Vodafone Idea, however, has yet still to start building its 5G network. Globally, Vodafone Group is one of the key proponents of open RAN and has used the technology in several countries. Vodafone Idea has also conducted open RAN trials in India, so it is possible that the company may use open RAN for its 5G network.
Homegrown open RAN
India's 5G market was a significant opportunity for open RAN vendors to deploy the technology at scale. In the past, both Airtel and Jio have supported the technology. According to market reports, Airtel has conducted a trial of open RAN and has also signed a deal with Mavenir for open RAN deployment. Reliance Jio is developing its own open RAN stack, which is likely to be ready soon.
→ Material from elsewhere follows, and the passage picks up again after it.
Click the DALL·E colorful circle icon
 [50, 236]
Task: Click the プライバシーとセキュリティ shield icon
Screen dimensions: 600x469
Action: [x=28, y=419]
"Reliance Jio is developing internal capabilities for open RAN, and 2026-27, when telcos start deploying 6G, is when open RAN deployment will gather pace. By that time, the technology will be mature and cost-effective for the Indian telcos," says another analyst on the condition of anonymity. Jio will likely be ready to sell its open RAN solution in the global market in another three to four years.
The ongoing crisis in Israel is also likely to increase the cost of open RAN. "The Israel war can lead to a drop in the Rupee Vs Dollar, which may lead to an overall increase in the cost of 5G gear for Indian telcos as well as smartphones," adds Sethi. While some of the prominent open RAN vendors, Parallel Wireless and Mavenir, have operations in Israel, these are for research and development, not manufacturing, so the cost increase is due entirely to the exchange rate fluctuation.